Conheça: Drussila Hollanda, a brasileira que fundou o próprio estúdio na Finlândia

Game designer saiu de Recife para fazer carreira em Helsinque e fundar o estúdio Papukaya
drussila hollanda
Drussila Hollanda. Foto: Arquivo pessoal

Drussila Hollanda é uma jovem veterana da indústria dos games. Começou carreira na Jynx Playware, de Recife, estúdio sediado dentro do Porto Digital, polo tecnológico da capital pernambucana, quando ainda era estudante de design na Universidade Federal de Pernambuco, a UFPE. Trabalhou com jogos mobile alguns anos antes do iPhone ser lançado em 2007, mudando o paradigma dos “jogos de celular”.

Ficou dois anos no Jynx, exatamente até o começo de 2007, tendo sido inclusive líder da área de game design do estúdio. Até que uma mudança radical a levou a trabalhar com games em outro continente.

“Quando me formei queria continuar minha carreia em games [mobile] e busquei lugares em que havia empresas legais [no setor], e na Finlândia tinha uma das líderes na época, a Digital Chocolate. Eles faziam jogos de apelo mais amplo”, recorda a game designer sobre aquele momento, quando tinha apenas 22 anos de idade.

Drussila se candidatou e foi aceita, se mudando para Helsinque, a capital do país nórdico. “Eu fui para trabalhar, mas estou lá há 17 anos.
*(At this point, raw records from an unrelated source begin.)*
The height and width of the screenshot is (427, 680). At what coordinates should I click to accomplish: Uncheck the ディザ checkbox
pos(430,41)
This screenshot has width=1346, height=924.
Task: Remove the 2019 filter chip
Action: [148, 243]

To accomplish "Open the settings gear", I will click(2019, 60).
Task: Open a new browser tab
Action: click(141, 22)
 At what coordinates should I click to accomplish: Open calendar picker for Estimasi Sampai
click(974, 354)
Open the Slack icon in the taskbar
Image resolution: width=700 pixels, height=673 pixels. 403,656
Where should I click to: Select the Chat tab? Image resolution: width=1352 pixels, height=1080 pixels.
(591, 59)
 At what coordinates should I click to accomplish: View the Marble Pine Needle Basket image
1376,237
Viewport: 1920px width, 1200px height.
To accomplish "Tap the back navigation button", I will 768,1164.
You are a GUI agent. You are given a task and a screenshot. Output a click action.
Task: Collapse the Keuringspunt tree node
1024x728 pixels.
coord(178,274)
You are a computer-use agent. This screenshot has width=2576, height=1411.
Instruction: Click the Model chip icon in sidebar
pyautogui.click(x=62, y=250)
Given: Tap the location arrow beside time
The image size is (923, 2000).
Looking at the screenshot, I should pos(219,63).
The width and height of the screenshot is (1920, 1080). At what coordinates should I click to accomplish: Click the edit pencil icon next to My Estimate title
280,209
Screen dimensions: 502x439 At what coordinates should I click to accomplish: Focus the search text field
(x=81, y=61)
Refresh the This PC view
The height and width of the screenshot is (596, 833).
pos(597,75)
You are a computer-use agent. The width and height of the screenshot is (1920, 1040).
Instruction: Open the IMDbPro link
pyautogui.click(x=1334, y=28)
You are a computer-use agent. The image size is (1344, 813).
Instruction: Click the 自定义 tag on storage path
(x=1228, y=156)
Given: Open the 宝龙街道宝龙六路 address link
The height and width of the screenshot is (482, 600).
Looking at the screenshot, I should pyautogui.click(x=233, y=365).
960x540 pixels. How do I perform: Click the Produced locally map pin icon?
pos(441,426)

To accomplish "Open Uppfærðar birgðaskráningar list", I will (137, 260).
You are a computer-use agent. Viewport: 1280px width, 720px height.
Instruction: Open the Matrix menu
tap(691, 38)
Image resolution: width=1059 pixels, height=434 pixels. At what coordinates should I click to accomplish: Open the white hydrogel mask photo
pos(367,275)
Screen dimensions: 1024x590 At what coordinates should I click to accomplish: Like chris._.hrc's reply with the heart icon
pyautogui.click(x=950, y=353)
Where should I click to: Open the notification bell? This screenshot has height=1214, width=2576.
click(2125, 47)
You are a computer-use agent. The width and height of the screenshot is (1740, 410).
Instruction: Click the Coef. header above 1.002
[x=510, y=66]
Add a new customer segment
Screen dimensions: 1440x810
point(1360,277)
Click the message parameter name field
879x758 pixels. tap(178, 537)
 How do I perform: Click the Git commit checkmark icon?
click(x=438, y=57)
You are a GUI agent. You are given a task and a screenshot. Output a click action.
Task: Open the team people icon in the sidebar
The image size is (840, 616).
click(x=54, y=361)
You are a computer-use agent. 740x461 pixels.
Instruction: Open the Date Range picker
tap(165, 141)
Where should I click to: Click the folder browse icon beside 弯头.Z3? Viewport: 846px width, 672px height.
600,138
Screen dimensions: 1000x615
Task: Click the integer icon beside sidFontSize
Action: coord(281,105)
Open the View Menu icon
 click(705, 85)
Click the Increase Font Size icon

Tive muitas oportunidades legais”, diz.

O The Gaming Era conversou com Drussila durante visita dela ao Brasil, na semana passada, para participar de um evento promovido pelo Business Finland em São Paulo, capital. A organização criada pelo governo finlandês faz, entre outras coisas, recrutamento de talentos internacionais para se mudarem e trabalhar na Finlândia.

Trajetória finlandesa

A profissional brasileira passou três anos e meio na Digital Chocolate [estúdio americano que, aliás, fechou portas em 2014], e trabalhou em títulos como Safari Kingdom e Party Island, para o Facebook, além de Bikini Jump e My Pet Store, para dispositivos móveis, entre outros. Depois passou um ano na Rovio, trabalhando em versões para web do arrasa-quarteirões Angry Birds.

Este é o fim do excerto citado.